Der emeritierte Bochumer Professor Thomas Feltes erklärte gegenüber ntv zum Dortmunder Prozess: „Es ist das erste Mal in der Geschichte der Bundesrepublik, dass in einem Verfahren gegen fünf Polizeibeamte Anklage wegen eines Tötungsdeliktes erhoben wird.“
Ein Blick auf die absoluten Zahlen zeigt, dass es 2022 laut dem Statistischen Bundesamt 5043 Ermittlungsverfahren gegen Polizisten gab. Vor dem Amtsgericht endeten nur 96 dieser Fälle. Nur etwa zwei Prozent aller Anzeigen gegen Polizisten kommen in Deutschland zur Anklage. Laut einer Studie des Frankfurter Kriminologen Tobias Singelnstein werden mehr als 90 Prozent aller Ermittlungsverfahren wegen Verdachts auf unrechtmäßige Polizeigewalt wieder eingestellt. Insofern stellt das Verfahren, das in Dortmund geführt wurde, eine Besonderheit dar.
Wie das Dortmunder Urteil zeigt, setzen der Staat und seine Gewaltorgane, einschließlich der Gerichte, zunehmend nicht auf Deeskalation, sondern auf Konfrontation und den Einsatz von Gewaltmaßnahmen und -mitteln. So erklärte ein internes Papier aus dem NRW-Innenministerium schon Ende der 2010er Jahre, die Polizei müsse „an Robustheit deutlich zulegen“ und „durchsetzungsstark und damit gewaltfähig“ werden.
Allenthalben, besonders nach dem Attentat in Solingen und dem tödlichen Angriff auf einen Polizisten in Mannheim, wird nach Law and Order und einer noch restriktiveren Abschiebungspolitik gerufen. In jüngster Zeit wurde mit deutlich rassistischen Untertönen eine heftige Messer-Debatte geführt und die diesbezügliche Gesetzeslage verschärft.

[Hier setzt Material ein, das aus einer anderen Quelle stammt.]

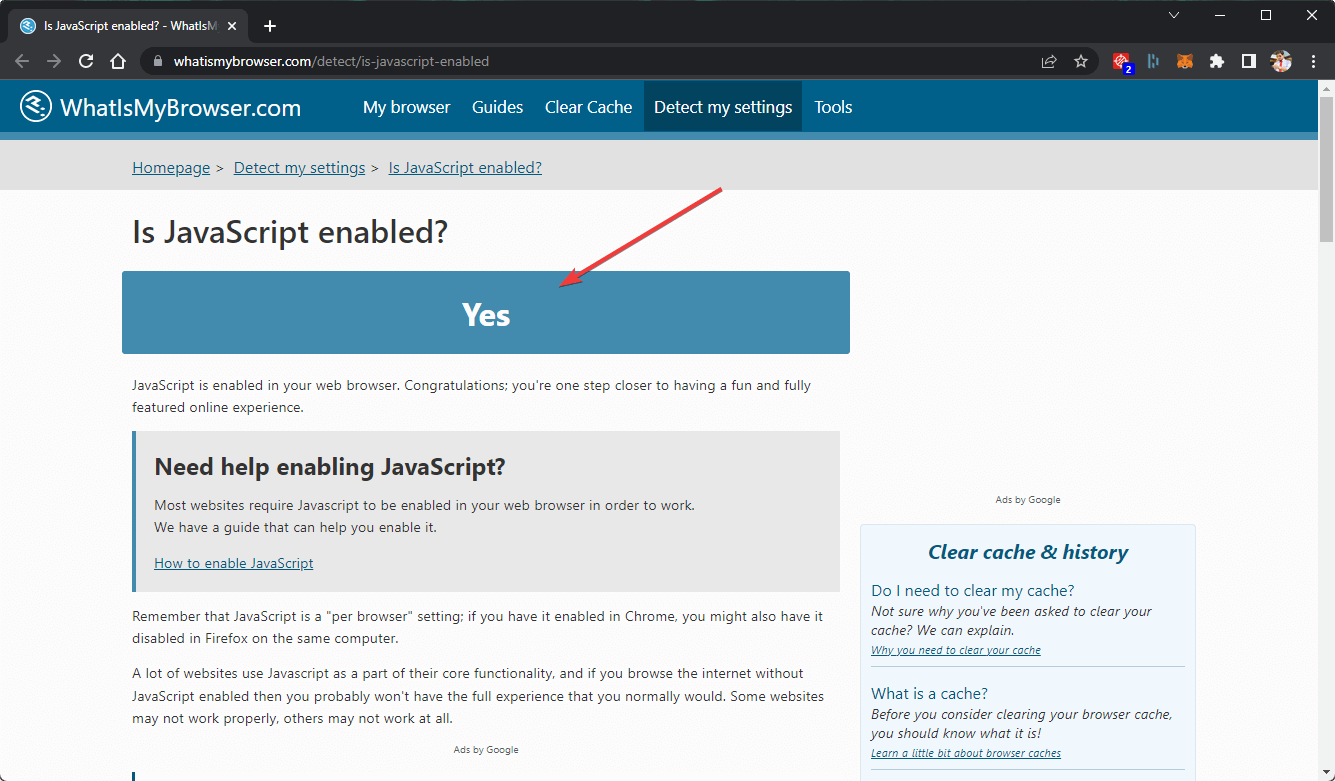
Task: Select the Detect my settings menu
Action: coord(722,107)
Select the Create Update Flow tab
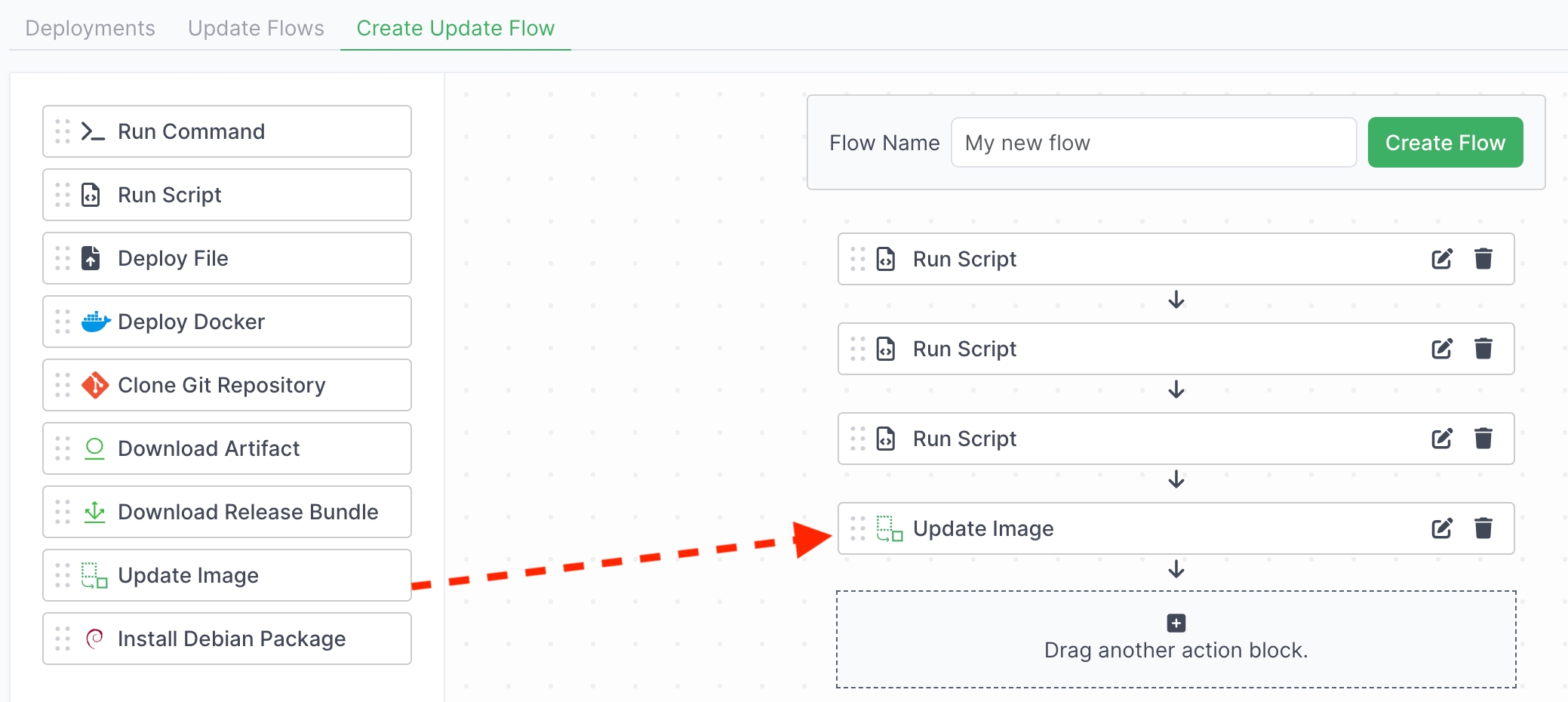The image size is (1568, 702). (x=455, y=28)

Alle Parteien, von der regierenden SPD und den Grünen über FDP und CDU/CSU bis zur Linken und der Wagenknecht-Partei, übernehmen die Politik der rechtsextremen AfD und rufen nach massiver polizeilicher Aufrüstung. Gerichte gehen rigoros gegen Demonstranten oder Klimaaktivisten vor, die als Mitglieder krimineller Vereinigungen behandelt und entsprechend hart verurteilt werden.
Letztendliches Ziel dieser Politik ist die Arbeiterklasse, die angesichts der massiven Angriffe auf ihre Arbeitsplätze, ihre Rechte, Lebens- und Arbeitsbedingungen vor großen Kämpfen steht.